本篇带来Hudi metadata index的介绍、配置和使用。本篇将Hudi官网内容有关部分重新整理在一起，阅读和查找起来更为容易。

Metadata Index依赖metadata表来实现，提供了无需读取底层数据而快速定位数据物理存储位置的能力。
Metadata表设计为无服务，并且不和特定计算引擎绑定。
Metadata表是一个MOR类型的Hudi表，用于存放索引信息，位于.hoodie目录。数据文件格式为HFile，能够显著增强按key查找数据的能力。
相比传统的Index而言，metadata index性能提升巨大，无论是写性能和读性能。

优点：

Eliminate the requirement of list files operation。无需执行list file操作。对于海量数据的对象存储而言list file需要遍历文件，资源消耗极大会成为性能瓶颈。
Expose columns stats through indices for better query planning and faster lookups by readers。记录列状态信息可以有效的帮助计算引擎优化执行计划，根据索引中的列统计信息能够裁剪掉不相关的数据。对于Hudi的表服务例如compaction和clustering等，列统计信息能够帮助引擎快速定位到需要操作的数据所在的物理文件位置，加速运行过程。

支持的索引类型：

files index: Stored as files partition in the metadata table. Contains file information such as file name, size, and active state for each partition in the data table. Improves the files listing performance by avoiding direct file system calls such as exists, listStatus and listFiles on the data table.
column_stats index: Stored as column_stats partition in the metadata table. Contains the statistics of interested columns, such as min and max values, total values, null counts, size, etc., for all data files and are used while serving queries with predicates matching interested columns. This index is used along with the data skipping to speed up queries by orders of magnitude.

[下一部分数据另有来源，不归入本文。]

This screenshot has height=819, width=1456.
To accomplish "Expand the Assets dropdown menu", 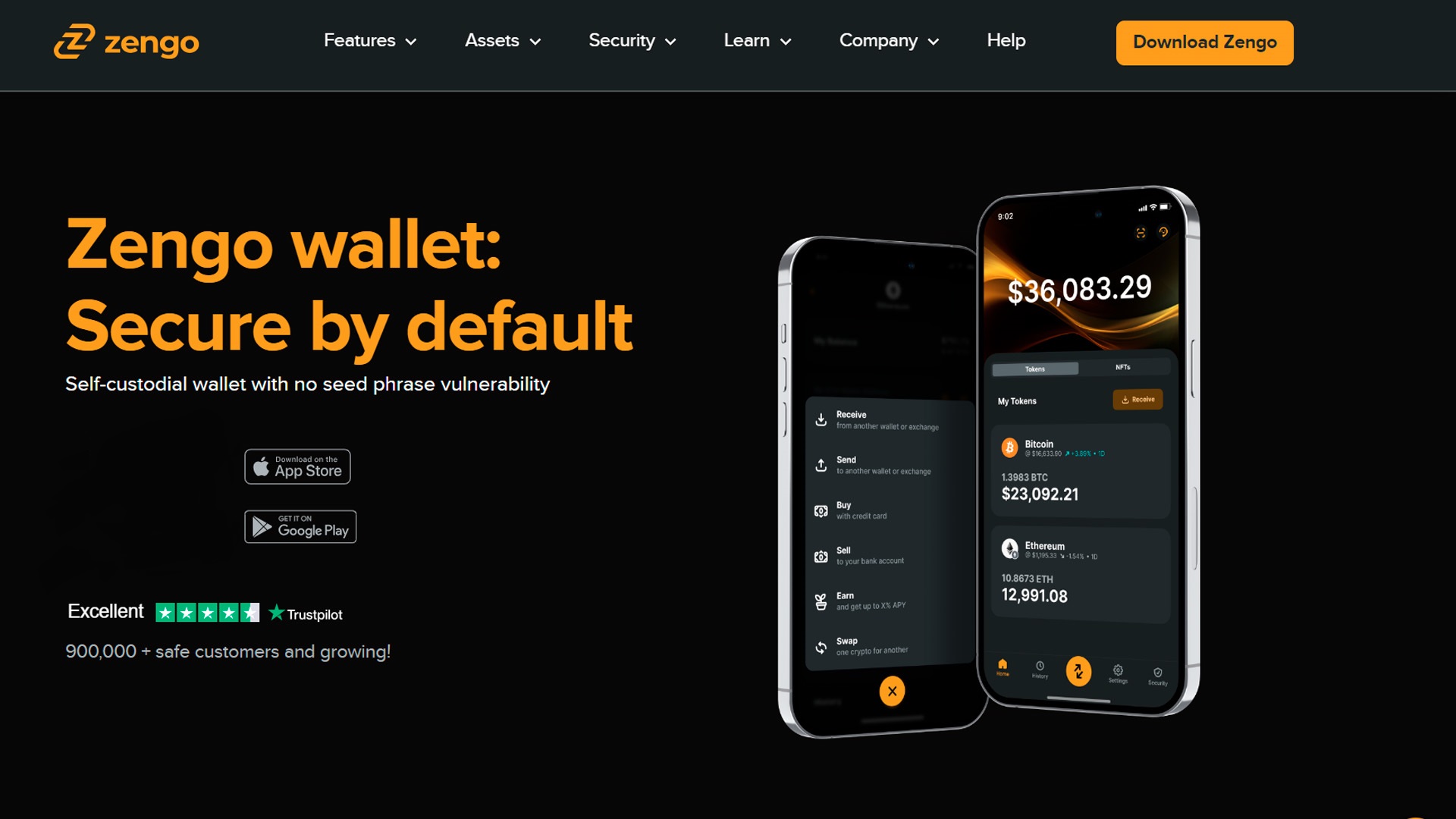I will coord(502,42).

bloom_filter index: Stored as bloom_filter partition in the metadata table. This index employs range-based pruning on the minimum and maximum values of the record keys and bloom-filter-based lookups to tag incoming records. For large tables, this involves reading the footers of all matching data files for bloom filters, which can be expensive in the case of random updates across the entire dataset. This index stores bloom filters of all data files centrally to avoid scanning the footers directly from all data files.
record_index: Stored as record_index partition in the metadata table. Contains the mapping of the record key to location. Record index is a global index, enforcing key uniqueness across all partitions in the table. Most recently added in 0.14.0 Hudi release, this index aids in locating records faster than other existing indices and can provide a speedup orders of magnitude faster in large deployments where index lookup dominates write latencies.

对应翻译如下：

文件索引：存储在元数据表的files分区中。包含了数据表中每个分区的文件信息，如文件名、大小和当前状态。通过避免对数据表直接进行文件系统调用，如exists、listStatus和listFiles，它提高了文件列表的性能。
列统计索引：存储在元数据表的column_stats分区中。包含了所有数据文件中感兴趣列的统计信息，如最小值和最大值、总值、null数量、大小等，这些在服务与感兴趣列匹配的谓词的查询时使用。这个索引与data skip技术结合使用，可以极大地加快查询速度。
布隆过滤器索引：存储在元数据表的bloom_filter分区中。该索引采用基于记录键的最小值和最大值的范围修剪以及基于布隆过滤器的查找，来标记传入的记录。对于大型表，这涉及到读取所有匹配数据文件的页脚中的布隆过滤器，如果整个数据集随机更新，这可能代价高昂。该索引将所有数据文件的布隆过滤器集中存储，避免了直接扫描所有数据文件的页脚。
记录索引：存储在元数据表的record_index分区中。包含了记录键到位置的映射。记录索引是一个全局索引，它强制执行表中所有分区的键唯一性。最近在Hudi 0.14.0版本中添加，该索引帮助比其他现有索引更快地定位记录，并且在索引查找占主导地位写入延迟的大型部署中，可以提供数量级更快的加速。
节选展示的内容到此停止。